Shahid Minar in Zuiderpark Den Haag. Foto Rabin Baldewsingh
Ik hoor velen van u al denken. Bangladesh kan dan misschien trots zijn op de strijd om taaldiversiteit te waarborgen, maar hoe zit het met religieuze diversiteit? Dat is een complex en gevoelig thema in een land dat vrijheid van godsdienst grondwettelijk garandeert, maar waar de islam de staatsgodsdienst is. Hindoes (de grootste religieuze minderheid), boeddhisten en christenen zijn vaker slachtoffer van discriminatie en geweld en recent is weer veel te doen over moorden, verkrachtingen en vernieling van eigendommen. Volgens de regering in Bangladesh gaat het niet zozeer om religieus geweld, als wel om politiek geweld waarbij met name hindoes slachtoffer zijn van hun steun aan de ‘verkeerde partij’, namelijk die van de in augustus 2024 ten val gebrachte en gevluchte ex-premier Sheikh Hasina.
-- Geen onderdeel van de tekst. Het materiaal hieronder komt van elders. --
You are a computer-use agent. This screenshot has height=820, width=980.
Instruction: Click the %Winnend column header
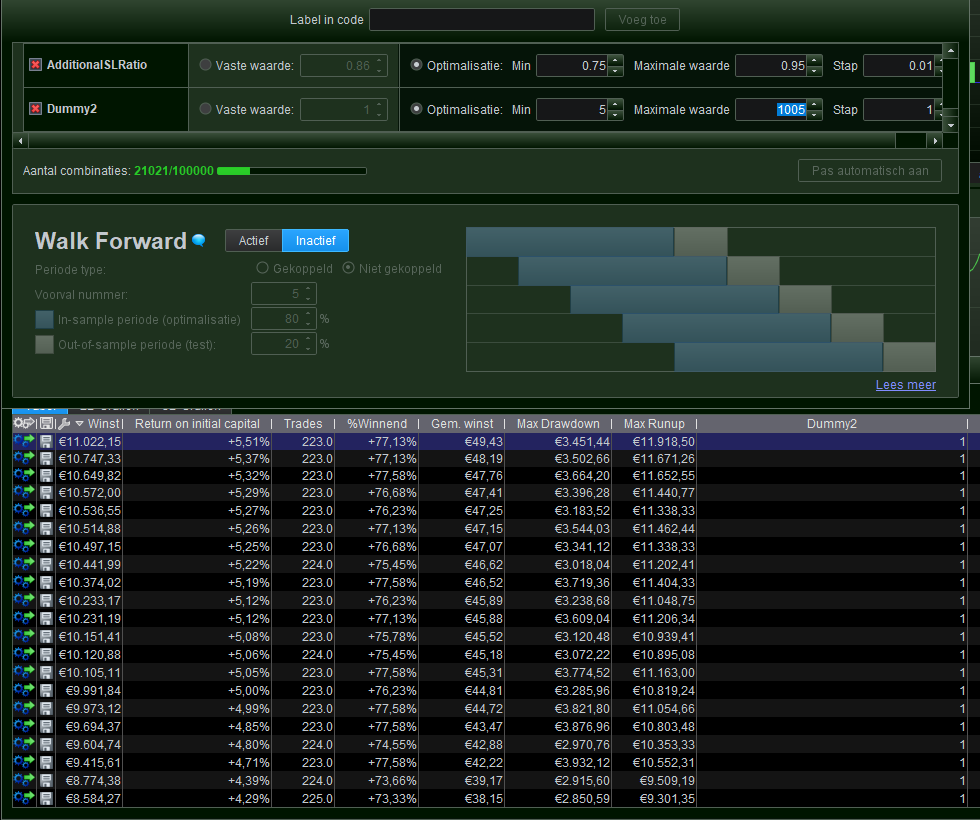click(x=377, y=424)
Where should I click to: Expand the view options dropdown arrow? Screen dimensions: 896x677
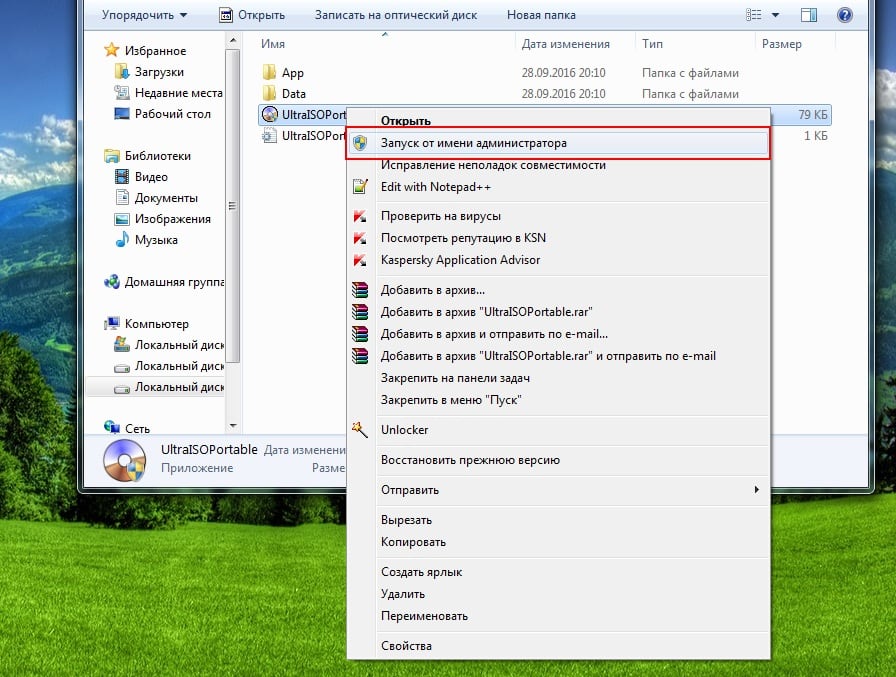(775, 15)
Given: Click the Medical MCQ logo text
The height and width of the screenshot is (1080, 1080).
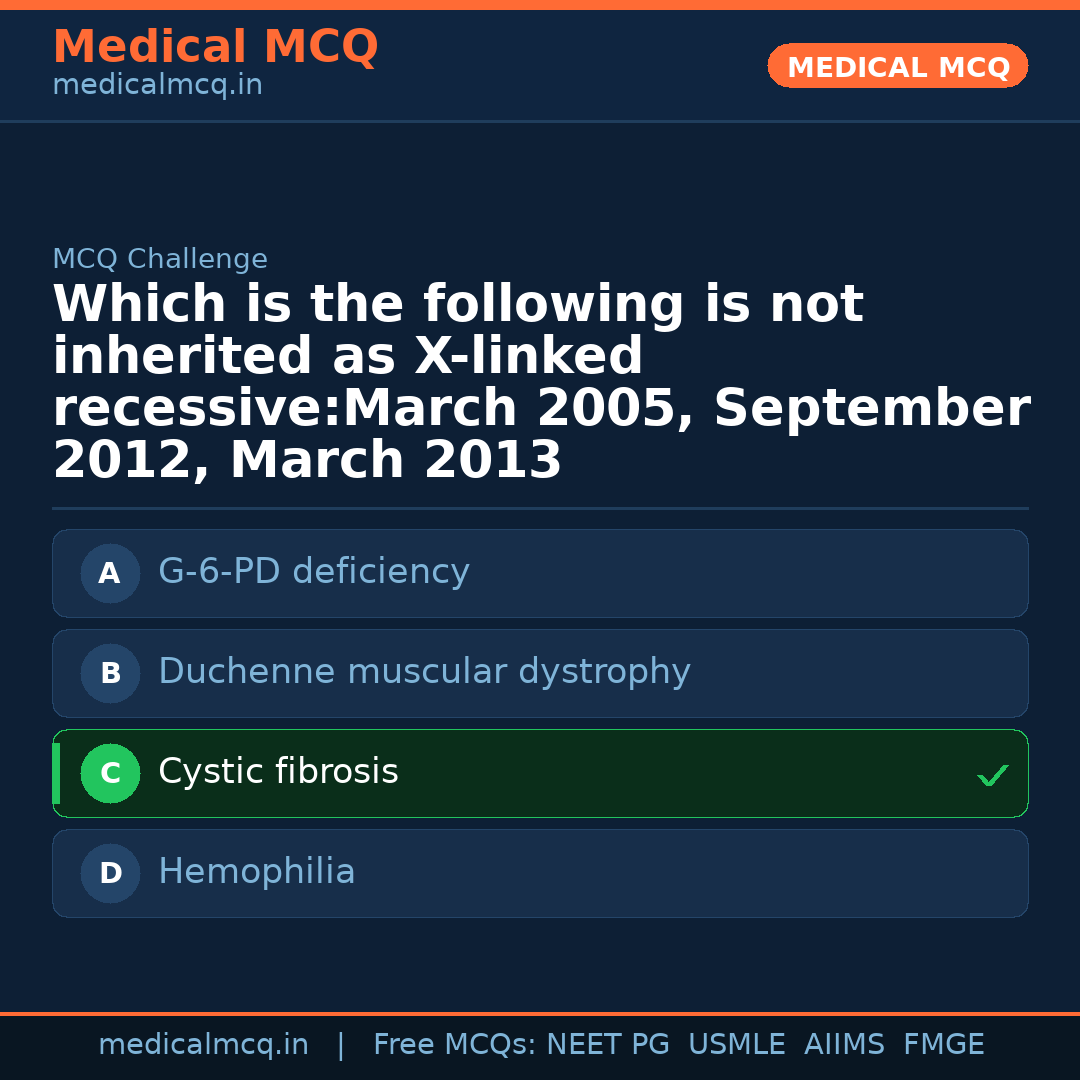Looking at the screenshot, I should pyautogui.click(x=215, y=47).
Hoe het ook zij, het is duidelijk dat er in Bangladesh dringend maatregelen nodig zijn om religieuze minderheden te beschermen en interreligieuze harmonie te bevorderen.
Anders is dit in Suriname, waar men zich op de borst slaat als het over religieuze harmonie gaat. De moskee en synagoge die vreedzaam naast elkaar staan aan de Keizerstraat vormen hét bewijs. Maar als het gaat om harmonie tussen etnische groepen, is de situatie minder rooskleurig. Omdat Nederlands nog steeds de enige officiële taal is, is de etnische taalstrijd niet heftig. Er zijn wel (onderhuidse) spanningen omdat het Sranantongo de boventoon voert en er vanuit de overheid minder aandacht lijkt te zijn voor andere Surinaamse talen. De taaldiversiteit in Suriname is groot: naast het Sranantongo dat als lingua franca (dagelijkse omgangstaal) geldt, heb je diverse inheemse en Marron talen, het Sarnámi, het Surinaams Javaans, een aantal Chinese talen zoals het Hakka en Mandarijn, en talen van recenter geïmmigreerde groepen (uit Brazilië, Guyana, Haïti).
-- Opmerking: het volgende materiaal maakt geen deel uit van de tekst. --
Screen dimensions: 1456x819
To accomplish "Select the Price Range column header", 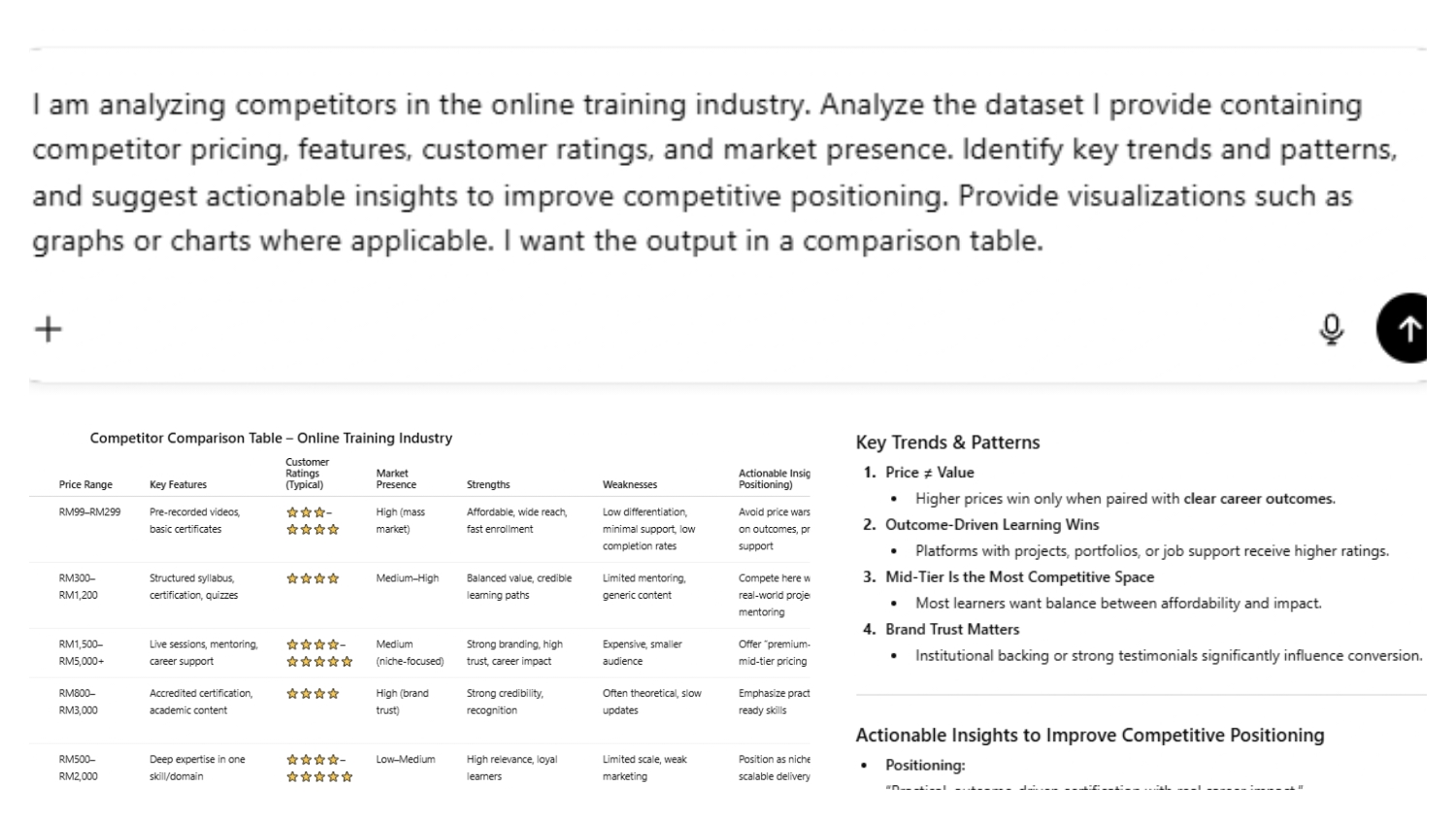I will click(85, 484).
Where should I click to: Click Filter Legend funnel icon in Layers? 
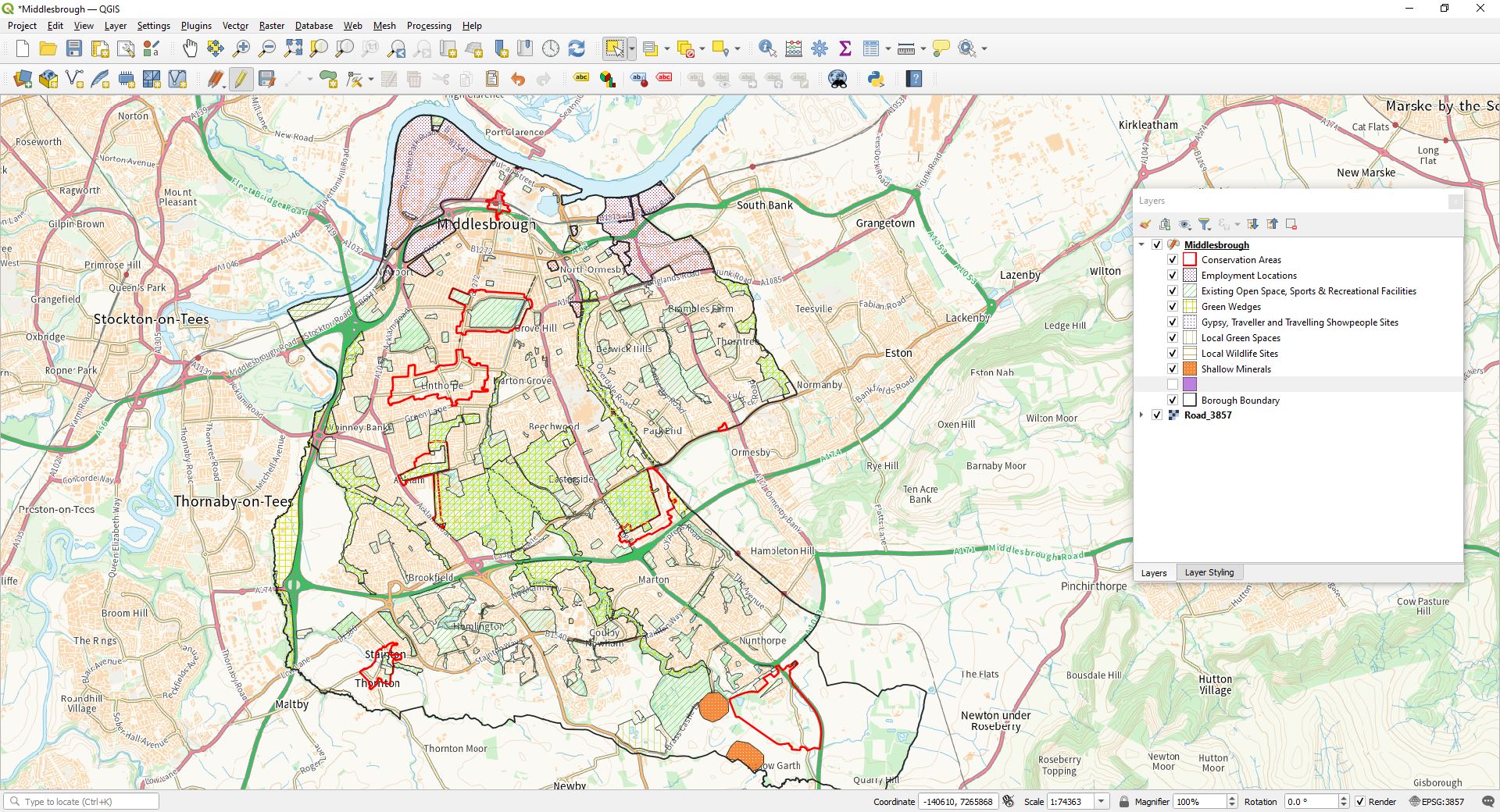pos(1204,224)
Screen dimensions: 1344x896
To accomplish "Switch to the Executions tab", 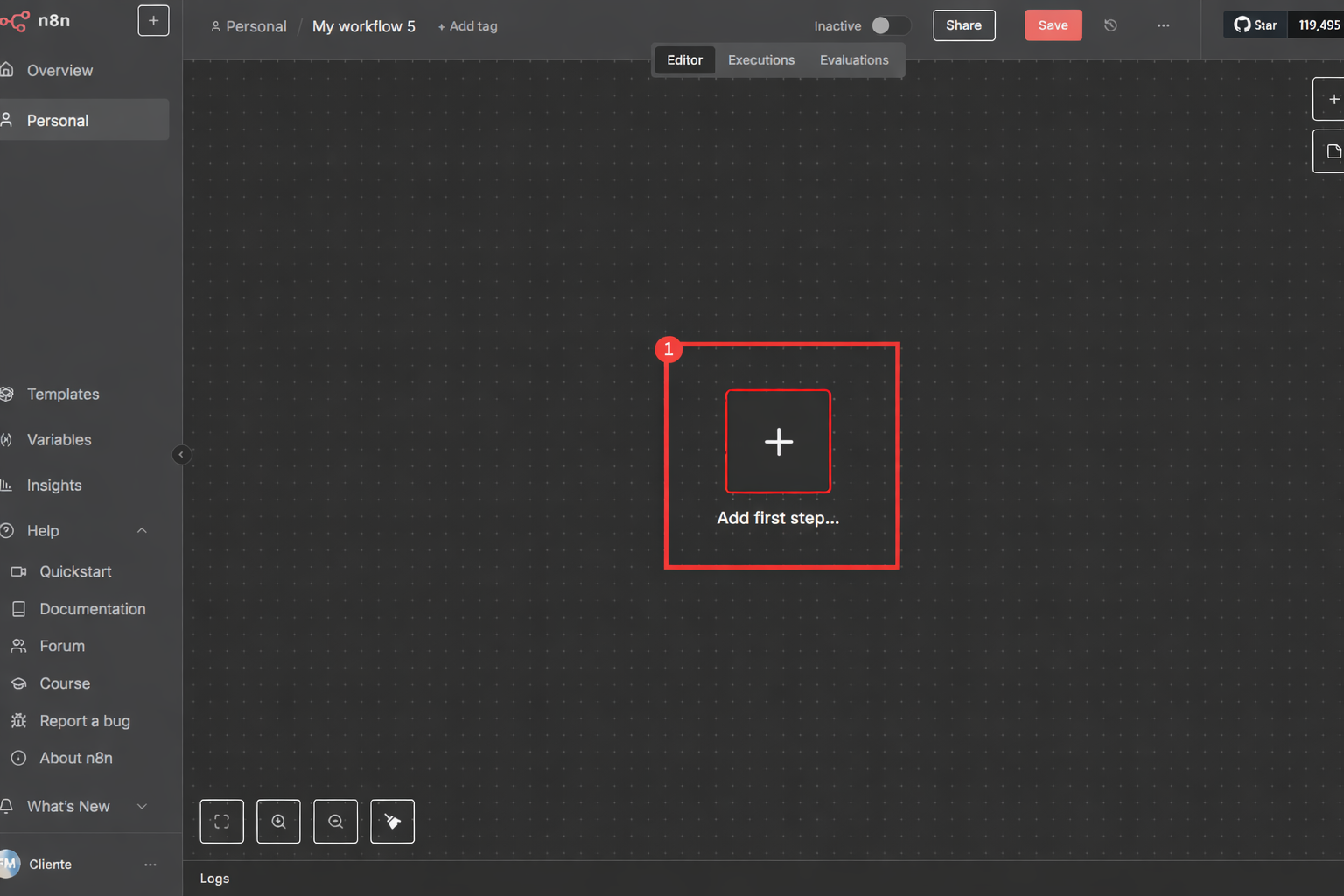I will tap(760, 60).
In Suriname vormen Hindostanen de grootste bevolkingsgroep, maar veel Hindostanen spreken onderling geen Sarnámi, maar Nederlands en Sranantongo. In Nederland is voor veel Hindostanen het Sarnámi niet eens meer de moedertaal. De jongere generatie heeft vaak (groot)ouders die alleen Nederlands spreken; daarmee is Nederlands de moedertaal van de kinderen. Dit is heel anders dan bij andere migrantengroepen, zoals Turken en Marokkanen, waar je jongeren onderling volop hun eigen taal hoort spreken.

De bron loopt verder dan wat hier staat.